U.S. v. Miranda . . . we note that the convening authority approved the sentence, which included a bad-conduct discharge, and then stated, “In accordance with the UCMJ, Rules for Courts-Martial, applicable regulations, and this action, the sentence is ordered executed.” Under Article 71(c)(1), UCMJ, a punitive discharge cannot be ordered executed until, after the completion of direct appellate review, there is a final judgment as to the legality of the proceedings. Thus, to the extent that the convening authority’s action purported to execute the bad-conduct discharge, it was a nullity. To avoid any error in this regard, we again suggest that the model “Forms for Action” in Manual for Courts-Martial, United States app. 16 at A16-1 – A16-6 (2008 ed.) be revised. See United States v. Politte, 63 M.J. 24, 26 n.11 (C.A.A.F. 2006).

We’ve discussed this before here.  CAAF can’t let go of this.  Maybe the Code Committee has a little work?

This Week in Military Justice – 22 January 2012

This week at SCOTUS: The Supreme Court denied certiorari in Deitz v. United States, No. 11-727, on January 17. I am not aware of any other military justice developments at the Supreme Court.

This week at CAAF: CAAF will hear oral argument in two cases this week:

Tuesday, January 24, 2012:

United States v. Barberi, No. 11-0462/AR

Issue: Whether the general verdict of guilt rested on conduct that was constitutionally protected, in that at least one of the six images presented to the members was not child pornography.

Case Links:
ACCA opinion
Appellant’s brief
Appellee’s (government) brief
Appellant’s reply brief
Blog Post: Argument preview

Followed by:

United States v.
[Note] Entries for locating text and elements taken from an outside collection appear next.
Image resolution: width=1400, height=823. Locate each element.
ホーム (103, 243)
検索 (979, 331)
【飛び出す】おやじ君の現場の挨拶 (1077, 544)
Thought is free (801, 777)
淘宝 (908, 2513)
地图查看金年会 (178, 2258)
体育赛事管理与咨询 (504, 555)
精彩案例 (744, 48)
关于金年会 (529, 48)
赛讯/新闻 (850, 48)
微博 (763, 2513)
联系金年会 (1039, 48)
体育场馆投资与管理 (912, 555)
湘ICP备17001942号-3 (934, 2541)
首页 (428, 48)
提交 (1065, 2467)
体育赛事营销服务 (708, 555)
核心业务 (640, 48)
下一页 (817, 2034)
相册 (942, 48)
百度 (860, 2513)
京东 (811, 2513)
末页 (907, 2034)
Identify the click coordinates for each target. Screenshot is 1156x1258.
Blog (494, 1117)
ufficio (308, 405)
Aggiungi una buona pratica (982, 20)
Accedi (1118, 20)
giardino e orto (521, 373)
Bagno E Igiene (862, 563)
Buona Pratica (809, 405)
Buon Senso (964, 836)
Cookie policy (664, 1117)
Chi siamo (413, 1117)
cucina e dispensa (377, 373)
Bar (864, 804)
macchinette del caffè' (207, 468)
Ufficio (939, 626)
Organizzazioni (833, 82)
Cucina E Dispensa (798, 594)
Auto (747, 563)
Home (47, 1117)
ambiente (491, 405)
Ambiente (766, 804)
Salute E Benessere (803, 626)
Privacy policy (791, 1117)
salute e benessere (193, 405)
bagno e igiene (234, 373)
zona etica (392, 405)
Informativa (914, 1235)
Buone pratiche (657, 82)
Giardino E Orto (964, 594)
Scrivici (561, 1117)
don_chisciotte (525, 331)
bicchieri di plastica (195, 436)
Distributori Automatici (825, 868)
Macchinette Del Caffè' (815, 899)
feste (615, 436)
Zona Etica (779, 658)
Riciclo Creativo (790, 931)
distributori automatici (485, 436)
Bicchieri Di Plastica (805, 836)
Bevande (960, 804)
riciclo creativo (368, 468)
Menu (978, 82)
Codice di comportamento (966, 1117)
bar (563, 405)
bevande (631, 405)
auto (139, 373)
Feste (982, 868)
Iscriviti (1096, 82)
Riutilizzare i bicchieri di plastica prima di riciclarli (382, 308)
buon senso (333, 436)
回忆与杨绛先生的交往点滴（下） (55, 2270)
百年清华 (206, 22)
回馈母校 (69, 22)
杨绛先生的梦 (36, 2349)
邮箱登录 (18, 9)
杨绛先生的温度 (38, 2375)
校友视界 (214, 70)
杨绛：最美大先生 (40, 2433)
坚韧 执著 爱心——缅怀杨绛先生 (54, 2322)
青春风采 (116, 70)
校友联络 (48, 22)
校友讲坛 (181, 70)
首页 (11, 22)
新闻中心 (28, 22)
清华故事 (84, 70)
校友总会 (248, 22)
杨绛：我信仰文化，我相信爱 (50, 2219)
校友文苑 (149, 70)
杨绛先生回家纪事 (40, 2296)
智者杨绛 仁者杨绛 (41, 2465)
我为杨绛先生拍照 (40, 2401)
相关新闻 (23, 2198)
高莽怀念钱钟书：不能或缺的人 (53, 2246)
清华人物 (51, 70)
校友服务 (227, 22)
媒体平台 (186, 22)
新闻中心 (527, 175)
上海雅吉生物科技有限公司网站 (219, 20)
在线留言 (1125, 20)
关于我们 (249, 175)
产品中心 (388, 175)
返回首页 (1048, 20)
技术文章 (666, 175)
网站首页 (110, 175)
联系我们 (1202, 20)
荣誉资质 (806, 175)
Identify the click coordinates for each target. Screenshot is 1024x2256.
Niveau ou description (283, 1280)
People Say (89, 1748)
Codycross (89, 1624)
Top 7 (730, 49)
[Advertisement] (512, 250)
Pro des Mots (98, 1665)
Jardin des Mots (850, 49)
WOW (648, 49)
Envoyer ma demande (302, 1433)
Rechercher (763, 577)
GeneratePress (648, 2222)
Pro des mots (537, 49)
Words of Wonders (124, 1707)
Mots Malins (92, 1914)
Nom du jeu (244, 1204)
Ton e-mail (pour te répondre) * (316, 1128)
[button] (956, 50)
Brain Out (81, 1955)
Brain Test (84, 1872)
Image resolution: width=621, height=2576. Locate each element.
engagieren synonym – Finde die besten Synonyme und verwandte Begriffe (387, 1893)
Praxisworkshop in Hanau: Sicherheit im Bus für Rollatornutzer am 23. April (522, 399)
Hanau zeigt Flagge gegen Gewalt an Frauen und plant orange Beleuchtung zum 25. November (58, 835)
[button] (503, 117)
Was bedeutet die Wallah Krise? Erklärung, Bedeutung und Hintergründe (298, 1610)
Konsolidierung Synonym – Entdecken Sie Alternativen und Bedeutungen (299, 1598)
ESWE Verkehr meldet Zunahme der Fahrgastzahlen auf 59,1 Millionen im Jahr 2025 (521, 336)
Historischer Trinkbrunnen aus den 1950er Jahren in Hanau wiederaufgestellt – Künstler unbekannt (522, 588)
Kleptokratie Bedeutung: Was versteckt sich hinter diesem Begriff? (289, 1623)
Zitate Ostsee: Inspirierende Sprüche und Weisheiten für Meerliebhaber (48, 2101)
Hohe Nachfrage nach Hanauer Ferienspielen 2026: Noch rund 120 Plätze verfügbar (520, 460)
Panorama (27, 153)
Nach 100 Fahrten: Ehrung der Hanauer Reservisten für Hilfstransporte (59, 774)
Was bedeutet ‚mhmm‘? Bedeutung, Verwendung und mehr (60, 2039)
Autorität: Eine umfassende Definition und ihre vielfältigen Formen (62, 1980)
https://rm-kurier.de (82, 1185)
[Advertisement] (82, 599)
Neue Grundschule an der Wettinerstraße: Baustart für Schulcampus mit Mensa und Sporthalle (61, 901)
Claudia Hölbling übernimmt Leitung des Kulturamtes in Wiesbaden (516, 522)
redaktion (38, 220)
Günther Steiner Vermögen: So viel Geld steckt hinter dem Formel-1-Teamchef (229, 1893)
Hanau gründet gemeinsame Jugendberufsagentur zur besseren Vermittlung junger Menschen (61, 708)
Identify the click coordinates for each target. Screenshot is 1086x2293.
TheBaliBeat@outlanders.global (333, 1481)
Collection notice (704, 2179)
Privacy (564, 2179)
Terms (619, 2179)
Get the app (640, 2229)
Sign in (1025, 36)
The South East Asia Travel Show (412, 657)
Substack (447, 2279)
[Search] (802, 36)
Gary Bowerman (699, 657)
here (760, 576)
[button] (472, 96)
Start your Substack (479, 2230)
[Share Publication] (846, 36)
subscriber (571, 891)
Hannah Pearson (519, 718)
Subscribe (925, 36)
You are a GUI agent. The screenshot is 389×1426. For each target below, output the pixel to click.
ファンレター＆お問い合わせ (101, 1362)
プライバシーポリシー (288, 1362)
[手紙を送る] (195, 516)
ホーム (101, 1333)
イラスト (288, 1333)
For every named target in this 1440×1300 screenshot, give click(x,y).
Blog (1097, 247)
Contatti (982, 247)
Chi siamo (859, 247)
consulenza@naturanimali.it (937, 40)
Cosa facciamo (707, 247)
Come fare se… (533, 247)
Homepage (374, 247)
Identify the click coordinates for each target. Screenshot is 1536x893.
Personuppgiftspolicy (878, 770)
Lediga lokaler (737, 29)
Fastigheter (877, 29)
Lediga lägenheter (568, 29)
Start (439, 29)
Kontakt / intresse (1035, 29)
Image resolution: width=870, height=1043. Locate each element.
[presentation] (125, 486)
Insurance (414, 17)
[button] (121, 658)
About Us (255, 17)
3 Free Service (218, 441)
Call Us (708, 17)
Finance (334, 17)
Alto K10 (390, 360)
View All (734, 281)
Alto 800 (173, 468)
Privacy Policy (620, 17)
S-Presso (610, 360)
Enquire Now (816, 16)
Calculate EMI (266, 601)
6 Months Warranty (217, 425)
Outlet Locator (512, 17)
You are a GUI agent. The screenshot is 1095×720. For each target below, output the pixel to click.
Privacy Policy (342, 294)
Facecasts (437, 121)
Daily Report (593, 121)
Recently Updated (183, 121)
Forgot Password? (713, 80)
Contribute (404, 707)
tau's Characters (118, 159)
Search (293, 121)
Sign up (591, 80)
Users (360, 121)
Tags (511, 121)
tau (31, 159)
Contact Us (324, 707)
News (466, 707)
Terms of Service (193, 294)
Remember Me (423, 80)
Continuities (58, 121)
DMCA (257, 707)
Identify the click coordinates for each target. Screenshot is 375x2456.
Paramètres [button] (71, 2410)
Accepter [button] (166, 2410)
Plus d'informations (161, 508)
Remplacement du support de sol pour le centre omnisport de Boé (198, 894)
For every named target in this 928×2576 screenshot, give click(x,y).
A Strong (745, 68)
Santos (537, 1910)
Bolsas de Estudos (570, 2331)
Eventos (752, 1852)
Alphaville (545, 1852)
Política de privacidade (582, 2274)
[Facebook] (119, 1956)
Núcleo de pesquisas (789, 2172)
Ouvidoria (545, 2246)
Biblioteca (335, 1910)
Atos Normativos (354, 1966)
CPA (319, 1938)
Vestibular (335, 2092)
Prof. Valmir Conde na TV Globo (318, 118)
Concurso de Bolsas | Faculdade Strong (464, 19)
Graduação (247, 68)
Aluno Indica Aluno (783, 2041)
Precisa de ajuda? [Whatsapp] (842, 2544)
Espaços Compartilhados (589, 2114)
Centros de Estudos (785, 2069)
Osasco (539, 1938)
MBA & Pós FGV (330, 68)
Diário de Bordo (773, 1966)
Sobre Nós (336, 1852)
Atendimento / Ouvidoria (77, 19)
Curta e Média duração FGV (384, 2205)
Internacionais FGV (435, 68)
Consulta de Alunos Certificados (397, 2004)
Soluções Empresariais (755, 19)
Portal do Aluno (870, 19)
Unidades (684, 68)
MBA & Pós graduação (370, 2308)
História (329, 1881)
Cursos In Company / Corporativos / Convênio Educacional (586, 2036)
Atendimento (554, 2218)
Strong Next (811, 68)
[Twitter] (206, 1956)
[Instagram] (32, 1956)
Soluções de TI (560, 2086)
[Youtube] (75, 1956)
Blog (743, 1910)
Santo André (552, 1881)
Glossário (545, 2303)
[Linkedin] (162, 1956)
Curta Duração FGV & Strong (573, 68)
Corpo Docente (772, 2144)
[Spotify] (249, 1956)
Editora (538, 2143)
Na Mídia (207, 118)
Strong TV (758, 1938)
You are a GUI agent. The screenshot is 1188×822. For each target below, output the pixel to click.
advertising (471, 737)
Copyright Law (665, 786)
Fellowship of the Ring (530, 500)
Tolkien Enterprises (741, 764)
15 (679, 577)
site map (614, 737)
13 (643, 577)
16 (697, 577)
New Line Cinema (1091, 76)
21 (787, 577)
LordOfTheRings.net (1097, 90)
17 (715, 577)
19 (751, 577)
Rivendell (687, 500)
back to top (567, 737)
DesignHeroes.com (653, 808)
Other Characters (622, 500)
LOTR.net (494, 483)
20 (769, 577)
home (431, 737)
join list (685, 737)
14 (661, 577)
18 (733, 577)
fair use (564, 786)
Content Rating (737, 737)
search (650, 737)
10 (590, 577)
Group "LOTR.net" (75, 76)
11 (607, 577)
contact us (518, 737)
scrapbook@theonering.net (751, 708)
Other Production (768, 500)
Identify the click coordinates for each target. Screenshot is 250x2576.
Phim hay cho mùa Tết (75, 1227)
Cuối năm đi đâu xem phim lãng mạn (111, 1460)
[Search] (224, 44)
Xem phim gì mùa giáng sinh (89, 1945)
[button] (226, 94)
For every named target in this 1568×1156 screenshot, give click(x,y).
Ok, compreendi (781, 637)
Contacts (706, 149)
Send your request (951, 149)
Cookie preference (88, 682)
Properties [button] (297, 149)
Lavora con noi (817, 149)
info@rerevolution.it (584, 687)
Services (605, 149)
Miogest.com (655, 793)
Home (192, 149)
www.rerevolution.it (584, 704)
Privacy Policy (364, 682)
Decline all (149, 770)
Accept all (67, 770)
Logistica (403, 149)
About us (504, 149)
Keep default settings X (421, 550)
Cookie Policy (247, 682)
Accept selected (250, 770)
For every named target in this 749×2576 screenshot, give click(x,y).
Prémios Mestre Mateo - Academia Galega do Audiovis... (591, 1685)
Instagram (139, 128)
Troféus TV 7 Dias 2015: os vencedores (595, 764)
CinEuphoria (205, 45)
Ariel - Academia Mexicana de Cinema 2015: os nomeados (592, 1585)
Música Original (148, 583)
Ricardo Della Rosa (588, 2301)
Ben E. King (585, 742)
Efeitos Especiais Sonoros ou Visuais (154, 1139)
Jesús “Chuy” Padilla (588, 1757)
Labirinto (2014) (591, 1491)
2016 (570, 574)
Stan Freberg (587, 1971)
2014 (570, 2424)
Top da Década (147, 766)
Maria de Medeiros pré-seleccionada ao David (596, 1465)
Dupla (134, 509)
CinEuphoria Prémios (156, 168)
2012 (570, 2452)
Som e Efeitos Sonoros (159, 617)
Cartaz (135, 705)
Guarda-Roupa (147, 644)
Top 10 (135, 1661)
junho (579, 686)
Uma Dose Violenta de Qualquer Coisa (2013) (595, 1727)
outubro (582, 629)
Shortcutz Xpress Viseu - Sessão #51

Bradley, No. 11-0399/NA (Bradley II)

Issues:
I. In Bradley I, this court ruled that its application of waiver to appellant’s disqualification-of-trial-counsel claim did not render his pleas improvident where there was: (1) no ineffective assistance of counsel (IAC) claim; and (2) only a possibility that he believed the disqualification claim was preserved for appeal.  On remand, appellant claimed IAC and presented evidence that he did believe his disqualification issue was preserved.  Did NMCCA err in holding that it was bound by this court’s ruling that appellant’s pleas were provident?
II. Appellant’s civilian counsel erroneously advised him that his denied motion to disqualify trial counsel from further participation in the case was preserved for appeal despite unconditional pleas.  Did NMCCA err in finding that civilian counsel’s erroneous advice was reasonable, and therefore not deficient?
III. On remand, did NMCCA violate the law of the case doctrine by finding that even if the trial judge erred by not disqualifying trial counsel – which the Bradley I court found he had – appellant was not prejudiced – which the Bradley I court found he was?

Case Links:
Bradley I: N-MCCA opinion
Bradley I: CAAF oral argument audio
Bradley I: CAAF opinion
Bradley I: Blog post: CAAF issues two more opinions
Bradley II: N-MCCA opinion
Bradley II: Appellant’s brief
Bradley II: Appellee’s (government) brief
Bradley II: Blog Post: Argument preview

This week at the ACCA: The Army CCA’s docket shows no scheduled oral arguments this week.

This week at the AFCCA: The Air Force CCA’s docket shows no scheduled oral arguments this week.

This week at the CGCCA: The Coast Guard Trial Docket shows no pending cases at the Coast Guard CCA.

This week at the N-MCCA: The Navy-Marine Corps CCA’s docket shows no scheduled oral arguments this week.